月の位置が少し変わり、やくそく地蔵を照らしている。
ええと、このへんだったけど……?
地面をキョロキョロとしながら探すが、見当たらない。
おかしいなぁ。まさか、誰かに拾われて……。
不安が強くなったその時、突然音楽が鳴った。
これは?!
七海のスマホの着信音だ。
え? どこ?
音がする方に視線を向けた。

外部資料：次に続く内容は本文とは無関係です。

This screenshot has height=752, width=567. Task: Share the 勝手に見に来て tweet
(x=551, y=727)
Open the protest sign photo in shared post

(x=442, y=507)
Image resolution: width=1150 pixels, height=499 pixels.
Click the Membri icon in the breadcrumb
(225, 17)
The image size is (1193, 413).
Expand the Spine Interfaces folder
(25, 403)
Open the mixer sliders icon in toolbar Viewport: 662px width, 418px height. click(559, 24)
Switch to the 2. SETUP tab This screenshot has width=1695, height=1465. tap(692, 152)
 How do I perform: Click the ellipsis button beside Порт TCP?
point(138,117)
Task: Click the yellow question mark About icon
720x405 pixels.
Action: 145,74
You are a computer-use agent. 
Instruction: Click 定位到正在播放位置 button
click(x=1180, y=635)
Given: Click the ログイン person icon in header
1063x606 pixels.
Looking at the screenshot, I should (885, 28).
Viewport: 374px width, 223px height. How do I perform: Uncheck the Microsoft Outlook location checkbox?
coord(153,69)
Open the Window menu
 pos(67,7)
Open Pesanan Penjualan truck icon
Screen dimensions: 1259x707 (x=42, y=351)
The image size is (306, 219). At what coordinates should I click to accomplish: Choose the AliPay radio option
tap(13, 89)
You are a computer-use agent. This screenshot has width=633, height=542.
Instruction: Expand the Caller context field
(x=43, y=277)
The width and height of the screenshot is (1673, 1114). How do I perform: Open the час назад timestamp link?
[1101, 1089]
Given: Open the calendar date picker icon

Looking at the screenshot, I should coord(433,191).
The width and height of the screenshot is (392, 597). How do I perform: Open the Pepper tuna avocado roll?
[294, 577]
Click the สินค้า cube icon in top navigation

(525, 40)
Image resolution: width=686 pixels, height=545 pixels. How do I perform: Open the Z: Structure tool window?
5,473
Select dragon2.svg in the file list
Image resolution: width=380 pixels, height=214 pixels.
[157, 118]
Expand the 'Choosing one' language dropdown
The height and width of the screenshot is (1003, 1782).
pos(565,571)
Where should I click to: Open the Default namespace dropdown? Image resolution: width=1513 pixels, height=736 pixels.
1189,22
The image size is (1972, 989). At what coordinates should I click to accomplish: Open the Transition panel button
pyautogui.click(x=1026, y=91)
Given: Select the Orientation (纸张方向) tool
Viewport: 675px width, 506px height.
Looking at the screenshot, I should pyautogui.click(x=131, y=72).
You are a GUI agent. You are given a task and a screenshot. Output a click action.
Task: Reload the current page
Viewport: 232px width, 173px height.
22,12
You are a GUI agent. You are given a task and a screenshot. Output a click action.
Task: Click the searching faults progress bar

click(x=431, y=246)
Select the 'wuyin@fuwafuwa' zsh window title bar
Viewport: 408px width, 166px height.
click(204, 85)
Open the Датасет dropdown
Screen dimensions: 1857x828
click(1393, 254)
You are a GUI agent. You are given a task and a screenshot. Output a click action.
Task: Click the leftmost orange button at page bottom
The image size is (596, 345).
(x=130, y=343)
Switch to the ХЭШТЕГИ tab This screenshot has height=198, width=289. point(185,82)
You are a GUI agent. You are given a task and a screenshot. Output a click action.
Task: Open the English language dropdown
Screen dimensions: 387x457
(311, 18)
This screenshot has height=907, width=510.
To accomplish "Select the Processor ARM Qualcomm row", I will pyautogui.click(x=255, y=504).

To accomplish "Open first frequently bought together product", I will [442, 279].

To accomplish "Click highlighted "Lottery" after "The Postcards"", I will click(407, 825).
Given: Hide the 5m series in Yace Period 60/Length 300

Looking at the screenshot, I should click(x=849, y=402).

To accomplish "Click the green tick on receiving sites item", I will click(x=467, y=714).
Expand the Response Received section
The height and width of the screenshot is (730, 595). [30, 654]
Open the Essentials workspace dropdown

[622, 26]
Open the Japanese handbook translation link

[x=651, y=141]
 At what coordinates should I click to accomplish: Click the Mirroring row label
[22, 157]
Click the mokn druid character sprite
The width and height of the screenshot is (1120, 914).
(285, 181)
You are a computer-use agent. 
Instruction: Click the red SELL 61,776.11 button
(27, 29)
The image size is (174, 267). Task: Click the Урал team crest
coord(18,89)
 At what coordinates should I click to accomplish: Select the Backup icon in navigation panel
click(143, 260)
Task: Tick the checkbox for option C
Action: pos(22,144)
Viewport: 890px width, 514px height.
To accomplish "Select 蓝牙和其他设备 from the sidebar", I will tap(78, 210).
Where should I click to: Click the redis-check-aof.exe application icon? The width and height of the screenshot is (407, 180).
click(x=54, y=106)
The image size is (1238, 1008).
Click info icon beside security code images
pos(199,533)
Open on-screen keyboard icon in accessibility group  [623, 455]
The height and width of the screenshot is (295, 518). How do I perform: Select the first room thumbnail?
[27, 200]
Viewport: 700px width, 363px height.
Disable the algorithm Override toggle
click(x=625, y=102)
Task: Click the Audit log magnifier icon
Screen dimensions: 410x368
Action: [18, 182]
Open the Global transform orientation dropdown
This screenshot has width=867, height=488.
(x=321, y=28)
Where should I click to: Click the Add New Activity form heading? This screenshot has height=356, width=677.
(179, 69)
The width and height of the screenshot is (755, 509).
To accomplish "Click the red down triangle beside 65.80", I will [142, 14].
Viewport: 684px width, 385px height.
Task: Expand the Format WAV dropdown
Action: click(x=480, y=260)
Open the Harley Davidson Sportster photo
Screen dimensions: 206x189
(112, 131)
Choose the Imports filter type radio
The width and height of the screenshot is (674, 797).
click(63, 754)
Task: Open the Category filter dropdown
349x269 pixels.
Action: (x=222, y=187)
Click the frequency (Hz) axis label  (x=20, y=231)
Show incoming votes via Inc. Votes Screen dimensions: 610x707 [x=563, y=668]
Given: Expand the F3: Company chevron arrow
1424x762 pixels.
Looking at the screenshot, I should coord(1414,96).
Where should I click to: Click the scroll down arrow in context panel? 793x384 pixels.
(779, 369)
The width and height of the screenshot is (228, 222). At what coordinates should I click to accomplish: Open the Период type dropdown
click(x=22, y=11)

やくそく地蔵がいつもの顔でこちらを見ている。
あっ!
やくそく地蔵の足下に、まるでお供えでもするかのようにスマホが置かれていた。
どうしてこんな所に……?
不思議に思ったが、とりあえず電話に出なければ、とスマホを手にする。モニターを見ると、相手の名前もナンバーも表示されていない。
誰だろう?
なぜか、出ないという選択肢は思い浮かばなかった。受信をタップする。
「はい」
「七海……」
この声はっ!
「お父、さ、ん……?」
そう、父の声だった。
「七海、おめでとう。よく頑張ったな」
父と交わしたあの日の約束が蘇る……。
「おとう……さん……」七海は胸がいっぱいになった。涙が溢れてくる。「……ありがとう」
父と娘の久しぶりの会話。それを、やくそく地蔵はいつもの優しげな表情で見守っていた。